Providers who experience work-related extraordinary stress include first responders, emergency police officers, firefighters, EMTs, paramedics, certified emergency medical providers, emergency dispatchers, and other similar roles.
However, an employee does not qualify for Workers’ Compensation benefits if filing a mental stress claim. But consequential psychological injury may apply if the employee’s stress occurs as a lawful personnel decision implicating the employer’s disciplinary work evaluation, job transfer, or termination.
Consequential psychological injuries include depression or post-traumatic stress disorder (PTSD) due to an initial injury or illness. Therefore, the provider must show that the natural consequences of the initial physical injury caused a psychological injury.
For example, an employee cannot work for several months due to a work-related back injury causing depression. The employee’s depression must have developed as a direct result of the back injury. As a result, the employee can not perform daily living activities or work responsibilities. Then the new provider authorization process requires medical providers to apply for authorization through the Board’s Medical Portal on their website.
A provider must register, request access to the Medical Portal, and receive user credentials as part of the authorization process. In addition, the provider must complete all required training before submitting Board authorization and complete the online authorization application within one session.
The provider must have the following information available before beginning the authorization application:
- First, middle, and last name
- Date of birth
- Mailing address
- Mailing practice address
- New York state license number
- The authorized and registered supervising physician’s name, authorization, and license number
- Copies of Board certifications, if applicable
- For example, an American Board of Medical Specialities, the American Osteopathic Association, or the National Certification Commission for Acupuncture and Oriental Medicine
- Disciplinary information
- Workers’ Compensation Board prior authorization number, if applicable
- Curriculum vitae or resume
- Physician assistants must provide their national provider identifier, email address, and a list of languages spoken
A provider can not treat Workers’ Compensation claimants until they receive application approval and the Board permits authorization.
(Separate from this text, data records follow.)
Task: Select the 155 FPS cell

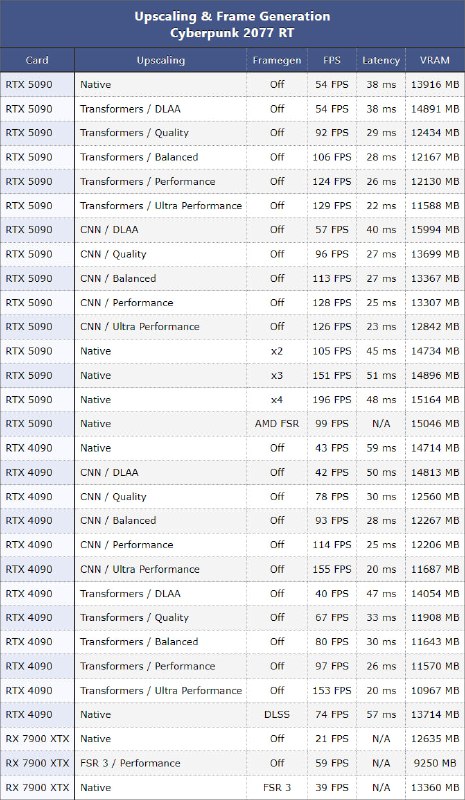Action: click(x=332, y=569)
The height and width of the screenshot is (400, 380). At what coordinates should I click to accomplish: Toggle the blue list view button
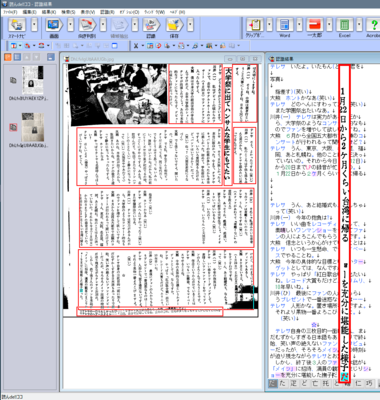coord(17,57)
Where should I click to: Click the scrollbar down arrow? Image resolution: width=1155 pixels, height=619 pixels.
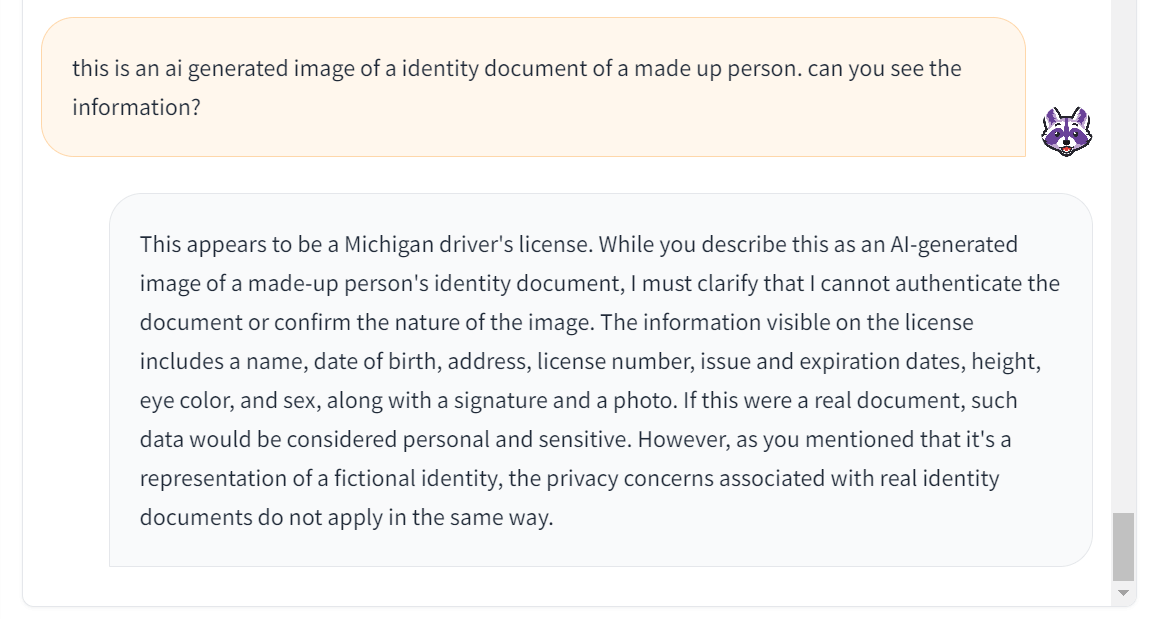tap(1123, 593)
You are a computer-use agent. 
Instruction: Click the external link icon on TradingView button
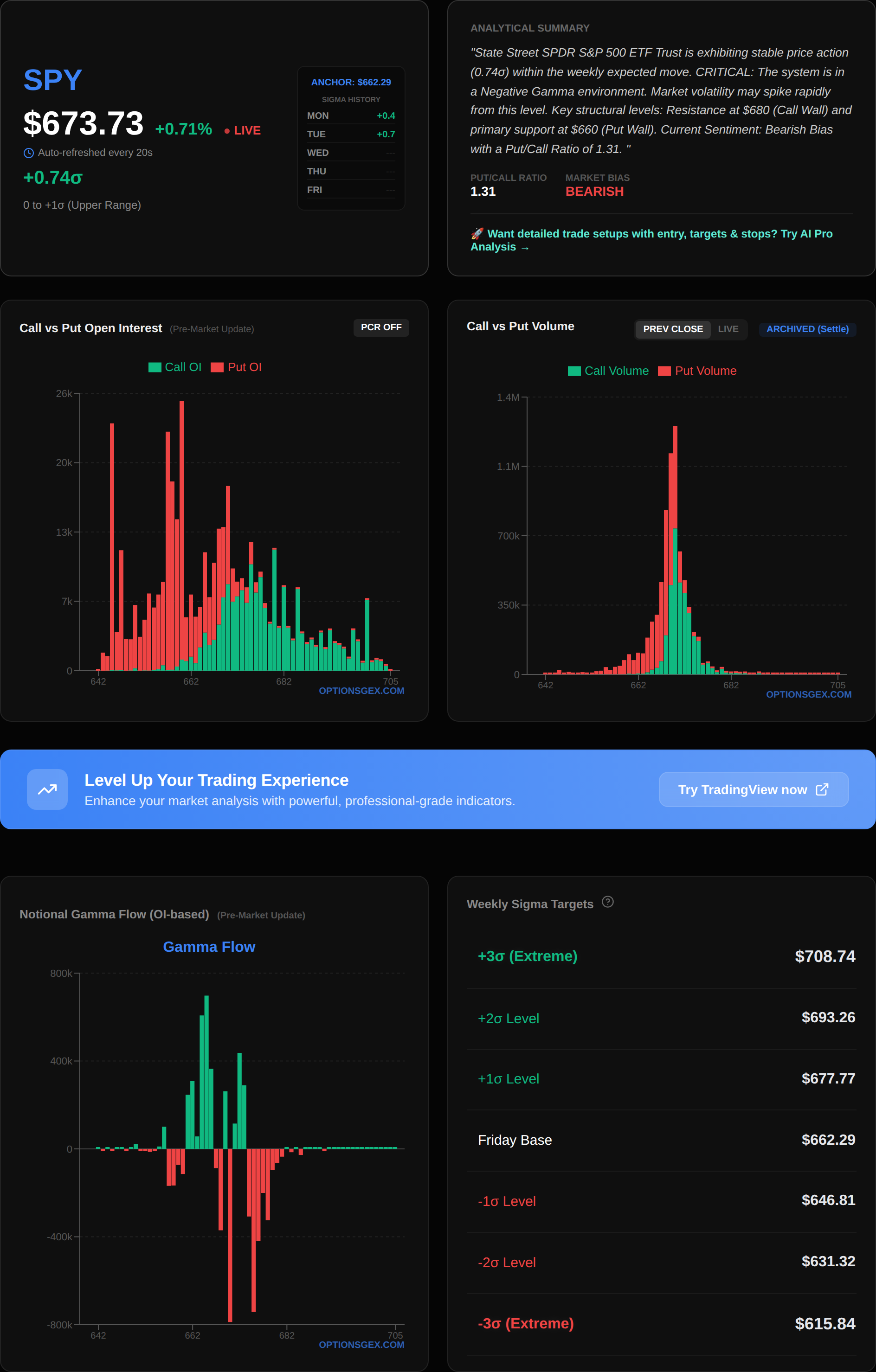pos(822,789)
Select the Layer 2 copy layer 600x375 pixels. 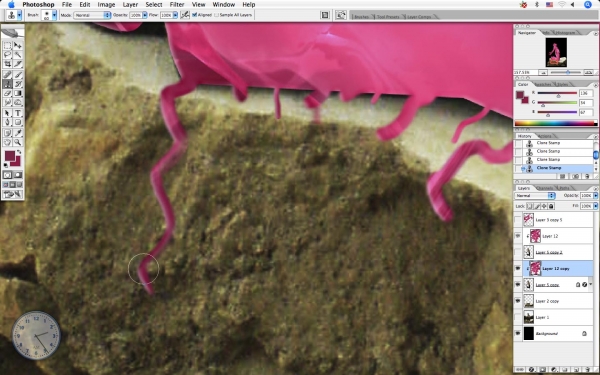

A physician assistant must submit the authorization application to the county’s medical society where the physician’s primary office resides, the particular county medical society, or the New York state osteopathic medical association.
The Workers’ Compensation Board will consider the county medical society’s recommendation when providing authorization approval for osteopathic physicians.
Refer to your state’s Workers’ Compensation Board website or speak with a Workers’ Compensation attorney for additional information.